The Student Room Group

A level stats challenge question - help needed

Ill post a pic of the question below, I get that you need to use a normal distribution approximation but what i dont get is why the approximation doesn't use the sample mean thing where you divide the variance by n
Reply 1
the question
Original post by FM1/FP1
Ill post a pic of the question below, I get that you need to use a normal distribution approximation but what i dont get is why the approximation doesn't use the sample mean thing where you divide the variance by n

Not totally sure what youre confused about, but the usual binomial -> normal formulae for mean and variance are np and np(1-p). Those are the values you use to calculate the critical region(s).

If you assume that the samples are drawn from a normal distribution with known population variance, then the distribution associated with the sample mean estimate is normal with variance = population variance / n.
Original post by FM1/FP1
Ill post a pic of the question below, I get that you need to use a normal distribution approximation but what i dont get is why the approximation doesn't use the sample mean thing where you divide the variance by n

The "divide the variance by n" thing applies when you form a sample by randomly selecting n members of a normally distributed population and are interested in properties of the sample mean. However, what you're doing here is simply using the normal distribution N(np, np(1-p)) to model the binomial distribution B(n, p).
Reply 4
Original post by mqb2766
Not totally sure what youre confused about, but the usual binomial -> normal formulae for mean and variance are np and np(1-p). Those are the values you use to calculate the critical region(s).

If you assume that the samples are drawn from a normal distribution with known population variance, then the distribution associated with the sample mean estimate is normal with variance = population variance / n.


ok I get this, but wouldn't this mean the hypothesis test will be in terms of p i.e. H0=0.53,H1/=0.53 but solution bank writes the test in terms of the mean i.e. H0:mean=159,H1:mean/=159, and wouldnt this mean you are now conducting a hypothesis test on what the mean of the sample is so you would need to divide variance by n. Or does that not apply because we know that the sample is binomially distributed and not normally distributed?
Original post by FM1/FP1
ok I get this, but wouldn't this mean the hypothesis test will be in terms of p i.e. H0=0.53,H1/=0.53 but solution bank writes the test in terms of the mean i.e. H0:mean=159,H1:mean/=159, and wouldnt this mean you are now conducting a hypothesis test on what the mean of the sample is so you would need to divide variance by n. Or does that not apply because we know that the sample is binomially distributed and not normally distributed?

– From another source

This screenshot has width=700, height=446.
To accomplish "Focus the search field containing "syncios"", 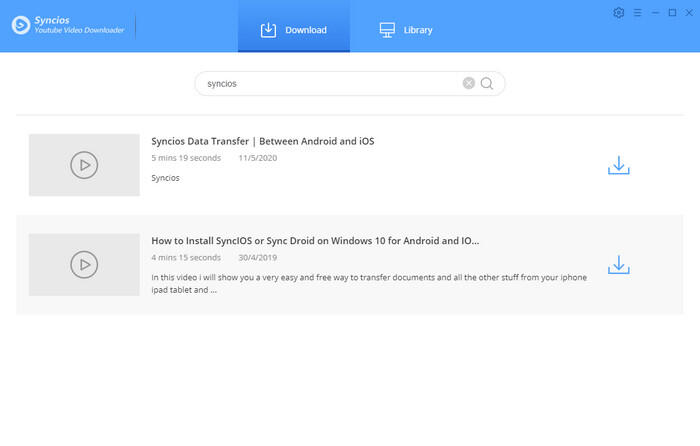I will point(330,84).
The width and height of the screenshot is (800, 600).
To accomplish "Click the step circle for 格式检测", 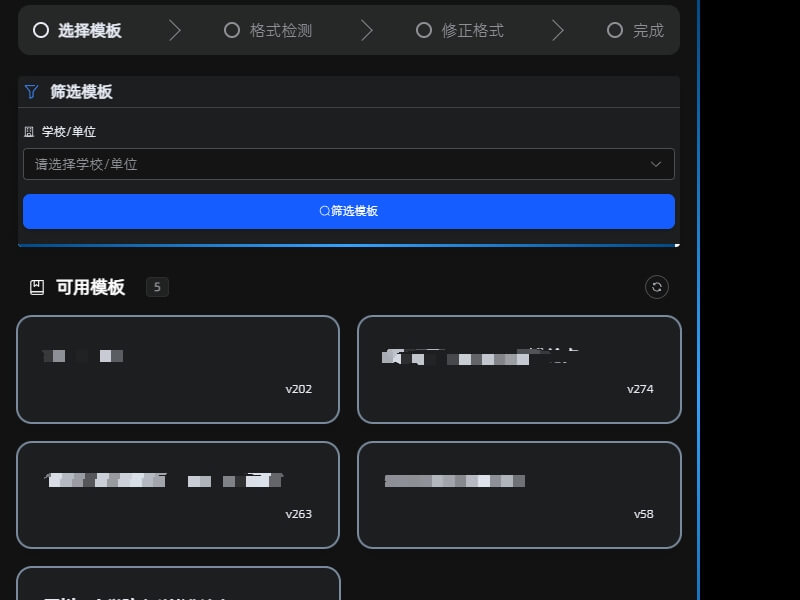I will 231,30.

Can you upload the solution bank youre talking about? The mean of the normal approximation is np=159 etc ... The hypothesis test for both the binomial and the normal approximation is in terms of np ... as the random variable represents counting the number of "successes".

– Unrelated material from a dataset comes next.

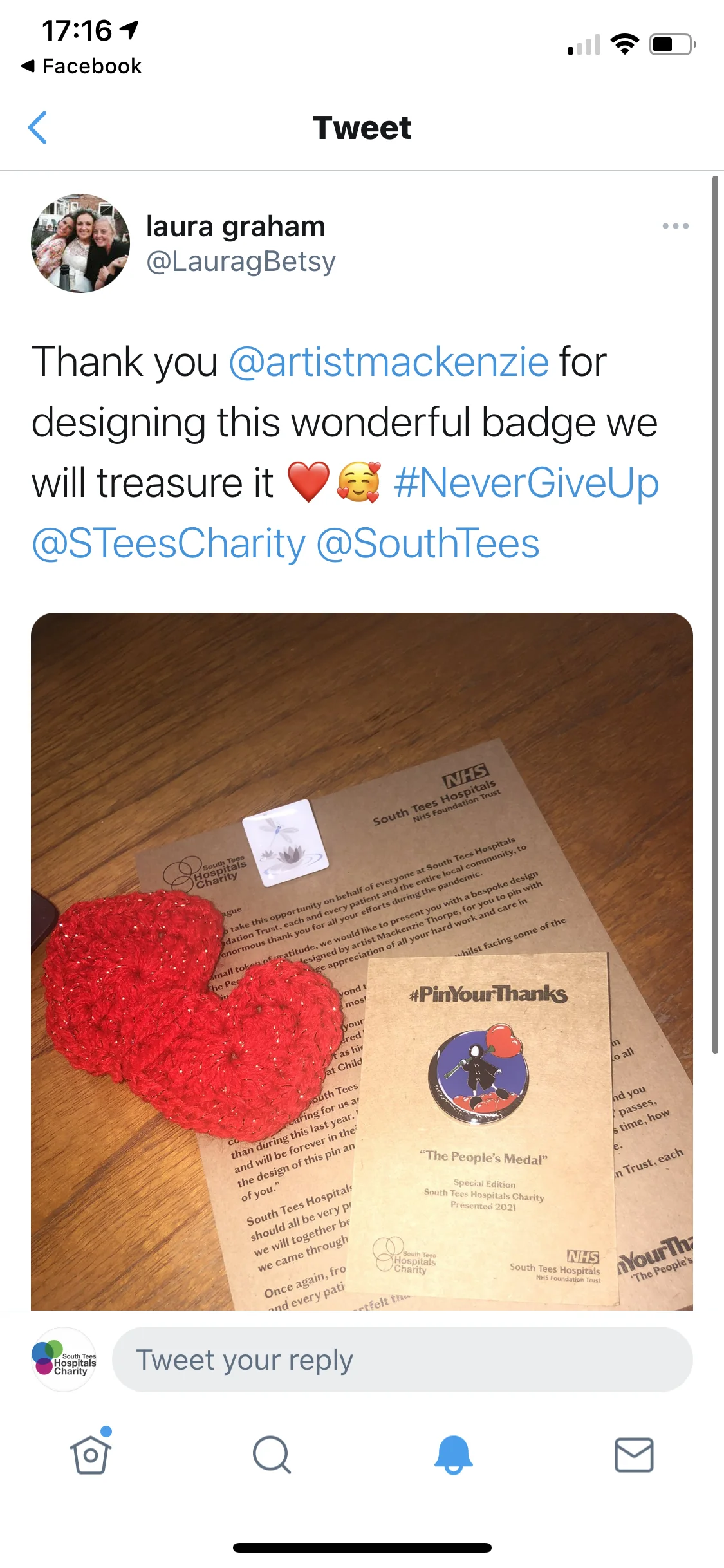724x1568 pixels.
Task: Tap the battery status icon
Action: (673, 44)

Its worth noting that both the binomial and the normal approximation is defned on a domain 0..n whereas if you wanted to think of the random variable/distribution as being an estimate of the probability p, then it would be defined on the domain 0..1. So doing a linear transformation of the random variable by dividing by n, you get the usual results for the new (normal) random variable
mean = p
variance = p(1-p)/n
where the variance now descreases as 1/n as you note happens with the usual mean estimator of a normal distribution. Plotting binomial distributions, you should note that the width descreases compared to the domain 0..n as n increases.

So intperpreting the binomial as a mean estiator by dividing the random variable by n is consistent with the formula for the more usual normal mean estimator. Though they are different distributions/random variables , hence the different formulae.

So if n=10 and p=0.5 a binomial sample might look like
0,1,1,0,1,0,0,0,1,0
and 10 samples from a normal with mu=0.5 and std dev = 0.1, might be
0.55,0.42,0.61,0.35,0.49,0.45,0.7,0.53,0.57,0.43
Their averages represent an esimate of p or mu (0.5) and the variance of the estimates decrease as 1/n.
(edited 1 year ago)
Reply 6
Original post by mqb2766
Can you upload the solution bank youre talking about? The mean of the normal approximation is np=159 etc ... The hypothesis test for both the binomial and the normal approximation is in terms of np ... as the random variable represents counting the number of "successes".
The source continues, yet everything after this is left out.